Please transcribe only the lines that run from the line bearing "Instruction: Click the" to the end of the entries, keeping both end lines. Skip the pictures.

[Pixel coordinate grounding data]
=======
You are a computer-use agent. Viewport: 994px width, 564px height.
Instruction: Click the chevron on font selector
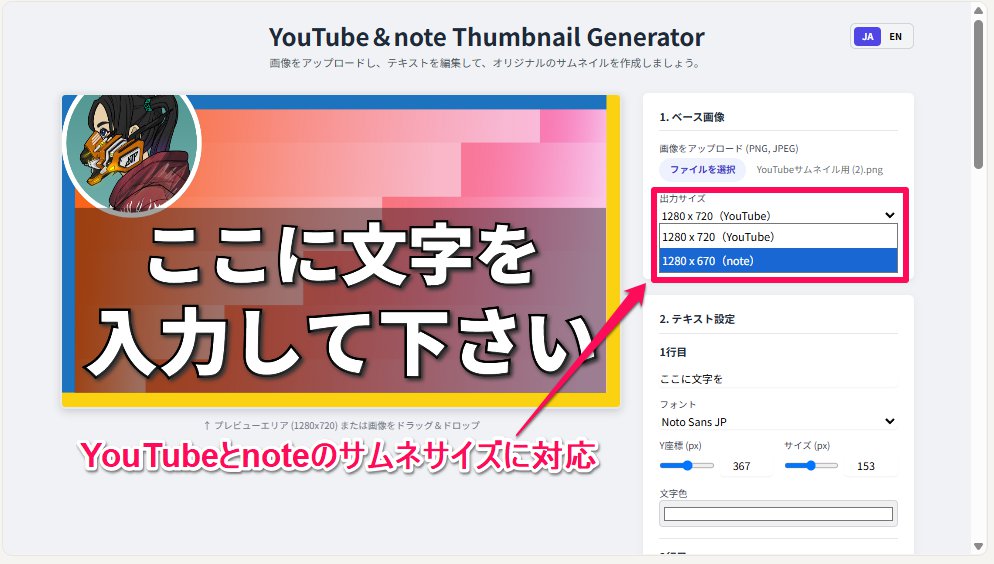click(x=889, y=421)
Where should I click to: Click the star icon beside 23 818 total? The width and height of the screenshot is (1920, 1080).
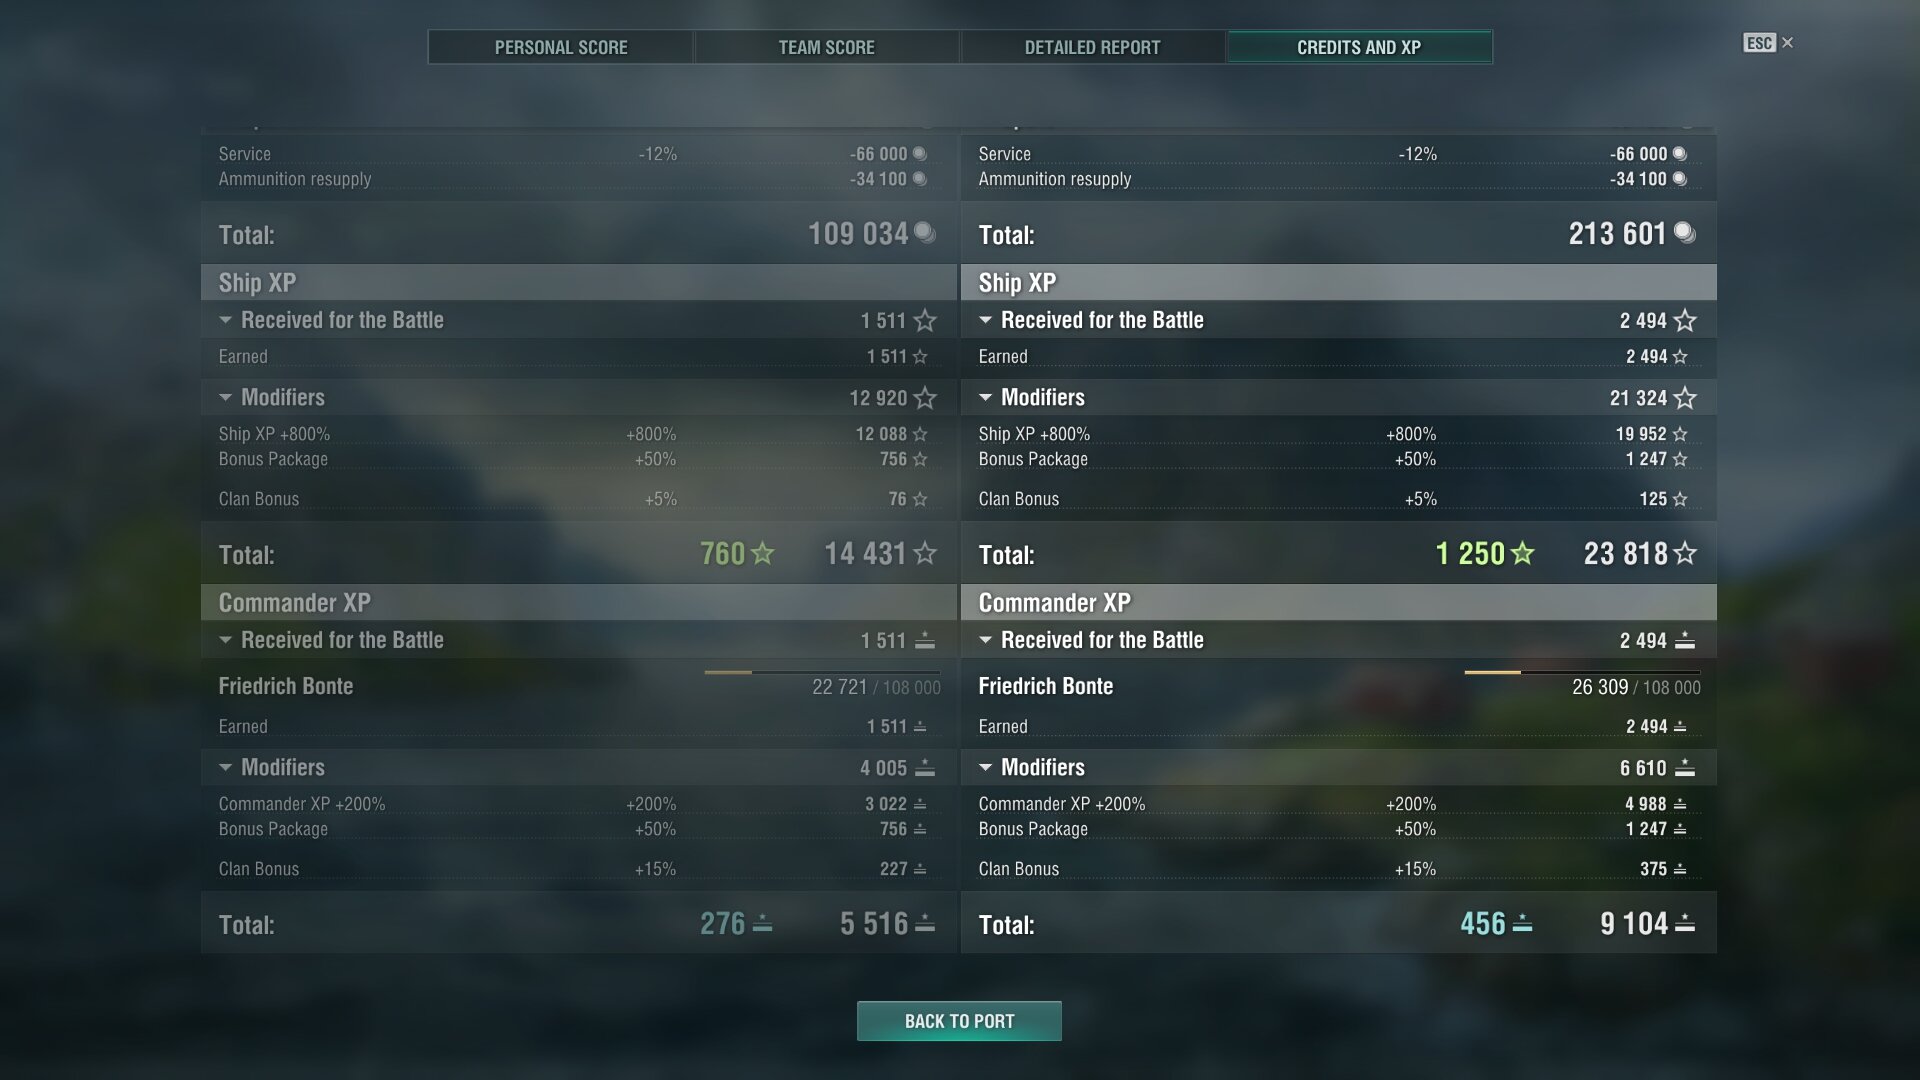tap(1685, 553)
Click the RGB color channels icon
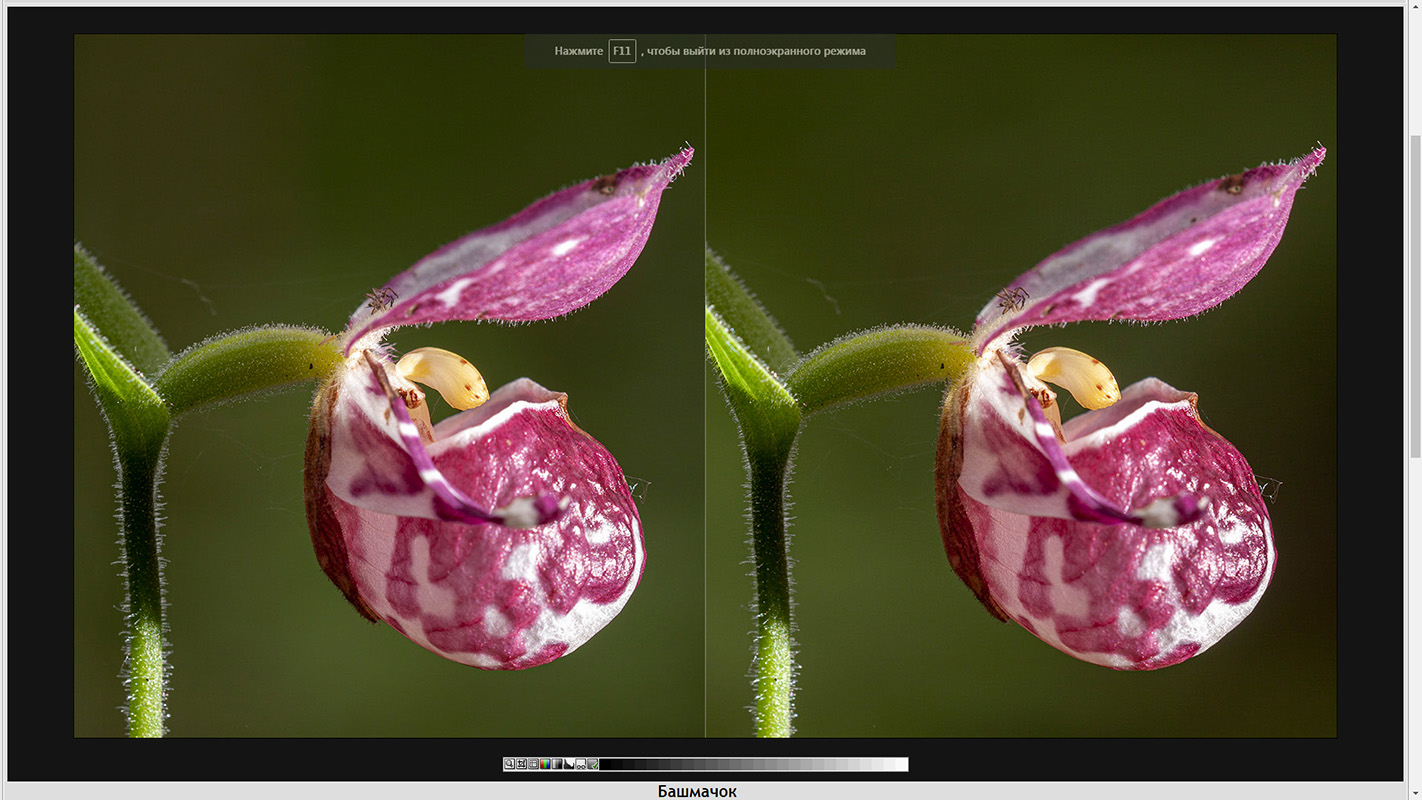 tap(545, 764)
=======
* [THE ANSWER]
Instruction: Click the chevron on font selector
click(x=889, y=421)
Where should I click to: Click the star icon beside 23 818 total? The width and height of the screenshot is (1920, 1080).
tap(1685, 553)
Click the RGB color channels icon
 tap(545, 764)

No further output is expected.